***** Provided material *****

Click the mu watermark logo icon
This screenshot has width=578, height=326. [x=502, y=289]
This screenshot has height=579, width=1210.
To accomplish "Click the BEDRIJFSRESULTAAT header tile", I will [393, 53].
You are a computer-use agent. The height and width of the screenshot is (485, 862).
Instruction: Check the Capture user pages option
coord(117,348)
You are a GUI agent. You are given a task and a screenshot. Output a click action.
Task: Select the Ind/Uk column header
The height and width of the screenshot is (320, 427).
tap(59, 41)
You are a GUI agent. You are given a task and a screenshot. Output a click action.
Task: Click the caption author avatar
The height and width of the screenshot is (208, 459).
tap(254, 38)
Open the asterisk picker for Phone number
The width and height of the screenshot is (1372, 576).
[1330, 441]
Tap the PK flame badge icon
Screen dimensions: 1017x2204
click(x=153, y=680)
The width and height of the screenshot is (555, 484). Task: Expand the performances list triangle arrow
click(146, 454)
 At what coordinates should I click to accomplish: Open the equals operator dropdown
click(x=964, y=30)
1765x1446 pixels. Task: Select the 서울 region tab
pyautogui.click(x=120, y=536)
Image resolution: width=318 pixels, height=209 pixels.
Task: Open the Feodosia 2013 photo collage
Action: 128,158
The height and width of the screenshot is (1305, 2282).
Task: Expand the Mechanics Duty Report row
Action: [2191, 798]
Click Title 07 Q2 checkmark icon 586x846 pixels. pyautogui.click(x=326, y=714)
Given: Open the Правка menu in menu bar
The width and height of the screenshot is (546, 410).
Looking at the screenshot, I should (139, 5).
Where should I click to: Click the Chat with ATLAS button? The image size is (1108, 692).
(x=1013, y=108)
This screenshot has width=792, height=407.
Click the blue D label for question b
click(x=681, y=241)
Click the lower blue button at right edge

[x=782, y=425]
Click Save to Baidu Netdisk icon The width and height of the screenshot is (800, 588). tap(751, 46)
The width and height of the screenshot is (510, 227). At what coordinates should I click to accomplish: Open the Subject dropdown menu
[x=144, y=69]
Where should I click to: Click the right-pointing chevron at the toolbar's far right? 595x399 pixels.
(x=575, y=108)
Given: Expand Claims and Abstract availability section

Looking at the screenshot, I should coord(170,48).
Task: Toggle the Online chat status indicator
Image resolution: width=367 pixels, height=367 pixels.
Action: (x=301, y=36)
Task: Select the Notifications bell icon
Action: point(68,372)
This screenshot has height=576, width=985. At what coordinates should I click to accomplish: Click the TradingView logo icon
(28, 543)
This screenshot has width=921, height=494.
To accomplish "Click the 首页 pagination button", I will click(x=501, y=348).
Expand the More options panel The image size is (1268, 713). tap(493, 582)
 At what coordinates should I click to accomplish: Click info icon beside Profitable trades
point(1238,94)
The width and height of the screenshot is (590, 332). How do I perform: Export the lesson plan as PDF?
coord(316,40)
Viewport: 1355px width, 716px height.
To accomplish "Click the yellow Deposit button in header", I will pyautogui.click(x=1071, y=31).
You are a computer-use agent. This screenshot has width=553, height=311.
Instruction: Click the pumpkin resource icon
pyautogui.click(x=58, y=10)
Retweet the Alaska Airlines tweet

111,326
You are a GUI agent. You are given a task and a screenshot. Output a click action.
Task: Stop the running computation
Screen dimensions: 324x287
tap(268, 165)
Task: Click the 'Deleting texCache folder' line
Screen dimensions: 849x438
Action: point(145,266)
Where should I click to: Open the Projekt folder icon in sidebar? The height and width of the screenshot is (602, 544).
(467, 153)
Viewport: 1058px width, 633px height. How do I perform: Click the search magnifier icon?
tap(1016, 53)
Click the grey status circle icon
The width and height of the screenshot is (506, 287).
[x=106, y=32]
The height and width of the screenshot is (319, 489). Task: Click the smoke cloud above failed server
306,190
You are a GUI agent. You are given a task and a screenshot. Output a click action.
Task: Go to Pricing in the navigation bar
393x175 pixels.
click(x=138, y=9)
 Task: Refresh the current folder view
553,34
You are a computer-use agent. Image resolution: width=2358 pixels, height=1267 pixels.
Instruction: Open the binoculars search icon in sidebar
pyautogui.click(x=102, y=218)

*****

▶ **Stated problem**:
Please render every row above as a JSON list of strings, with one string for each line and no blank lines.

▶ **Solution below**:
[
  "Click the mu watermark logo icon",
  "This screenshot has width=578, height=326. [x=502, y=289]",
  "This screenshot has height=579, width=1210.",
  "To accomplish \"Click the BEDRIJFSRESULTAAT header tile\", I will [393, 53].",
  "You are a computer-use agent. The height and width of the screenshot is (485, 862).",
  "Instruction: Check the Capture user pages option",
  "coord(117,348)",
  "You are a GUI agent. You are given a task and a screenshot. Output a click action.",
  "Task: Select the Ind/Uk column header",
  "The height and width of the screenshot is (320, 427).",
  "tap(59, 41)",
  "You are a GUI agent. You are given a task and a screenshot. Output a click action.",
  "Task: Click the caption author avatar",
  "The height and width of the screenshot is (208, 459).",
  "tap(254, 38)",
  "Open the asterisk picker for Phone number",
  "The width and height of the screenshot is (1372, 576).",
  "[1330, 441]",
  "Tap the PK flame badge icon",
  "Screen dimensions: 1017x2204",
  "click(x=153, y=680)",
  "The width and height of the screenshot is (555, 484). Task: Expand the performances list triangle arrow",
  "click(146, 454)",
  " At what coordinates should I click to accomplish: Open the equals operator dropdown",
  "click(x=964, y=30)",
  "1765x1446 pixels. Task: Select the 서울 region tab",
  "pyautogui.click(x=120, y=536)",
  "Image resolution: width=318 pixels, height=209 pixels.",
  "Task: Open the Feodosia 2013 photo collage",
  "Action: 128,158",
  "The height and width of the screenshot is (1305, 2282).",
  "Task: Expand the Mechanics Duty Report row",
  "Action: [2191, 798]",
  "Click Title 07 Q2 checkmark icon 586x846 pixels. pyautogui.click(x=326, y=714)",
  "Given: Open the Правка menu in menu bar",
  "The width and height of the screenshot is (546, 410).",
  "Looking at the screenshot, I should (139, 5).",
  "Where should I click to: Click the Chat with ATLAS button? The image size is (1108, 692).",
  "(x=1013, y=108)",
  "This screenshot has width=792, height=407.",
  "Click the blue D label for question b",
  "click(x=681, y=241)",
  "Click the lower blue button at right edge",
  "[x=782, y=425]",
  "Click Save to Baidu Netdisk icon The width and height of the screenshot is (800, 588). tap(751, 46)",
  "The width and height of the screenshot is (510, 227). At what coordinates should I click to accomplish: Open the Subject dropdown menu",
  "[x=144, y=69]",
  "Where should I click to: Click the right-pointing chevron at the toolbar's far right? 595x399 pixels.",
  "(x=575, y=108)",
  "Given: Expand Claims and Abstract availability section",
  "Looking at the screenshot, I should coord(170,48).",
  "Task: Toggle the Online chat status indicator",
  "Image resolution: width=367 pixels, height=367 pixels.",
  "Action: (x=301, y=36)",
  "Task: Select the Notifications bell icon",
  "Action: point(68,372)",
  "This screenshot has height=576, width=985. At what coordinates should I click to accomplish: Click the TradingView logo icon",
  "(28, 543)",
  "This screenshot has width=921, height=494.",
  "To accomplish \"Click the 首页 pagination button\", I will click(x=501, y=348).",
  "Expand the More options panel The image size is (1268, 713). tap(493, 582)",
  " At what coordinates should I click to accomplish: Click info icon beside Profitable trades",
  "point(1238,94)",
  "The width and height of the screenshot is (590, 332). How do I perform: Export the lesson plan as PDF?",
  "coord(316,40)",
  "Viewport: 1355px width, 716px height.",
  "To accomplish \"Click the yellow Deposit button in header\", I will pyautogui.click(x=1071, y=31).",
  "You are a computer-use agent. This screenshot has width=553, height=311.",
  "Instruction: Click the pumpkin resource icon",
  "pyautogui.click(x=58, y=10)",
  "Retweet the Alaska Airlines tweet",
  "111,326",
  "You are a GUI agent. You are given a task and a screenshot. Output a click action.",
  "Task: Stop the running computation",
  "Screen dimensions: 324x287",
  "tap(268, 165)",
  "Task: Click the 'Deleting texCache folder' line",
  "Screen dimensions: 849x438",
  "Action: point(145,266)",
  "Where should I click to: Open the Projekt folder icon in sidebar? The height and width of the screenshot is (602, 544).",
  "(467, 153)",
  "Viewport: 1058px width, 633px height. How do I perform: Click the search magnifier icon?",
  "tap(1016, 53)",
  "Click the grey status circle icon",
  "The width and height of the screenshot is (506, 287).",
  "[x=106, y=32]",
  "The height and width of the screenshot is (319, 489). Task: Click the smoke cloud above failed server",
  "306,190",
  "You are a GUI agent. You are given a task and a screenshot. Output a click action.",
  "Task: Go to Pricing in the navigation bar",
  "393x175 pixels.",
  "click(x=138, y=9)",
  " Task: Refresh the current folder view",
  "553,34",
  "You are a computer-use agent. Image resolution: width=2358 pixels, height=1267 pixels.",
  "Instruction: Open the binoculars search icon in sidebar",
  "pyautogui.click(x=102, y=218)"
]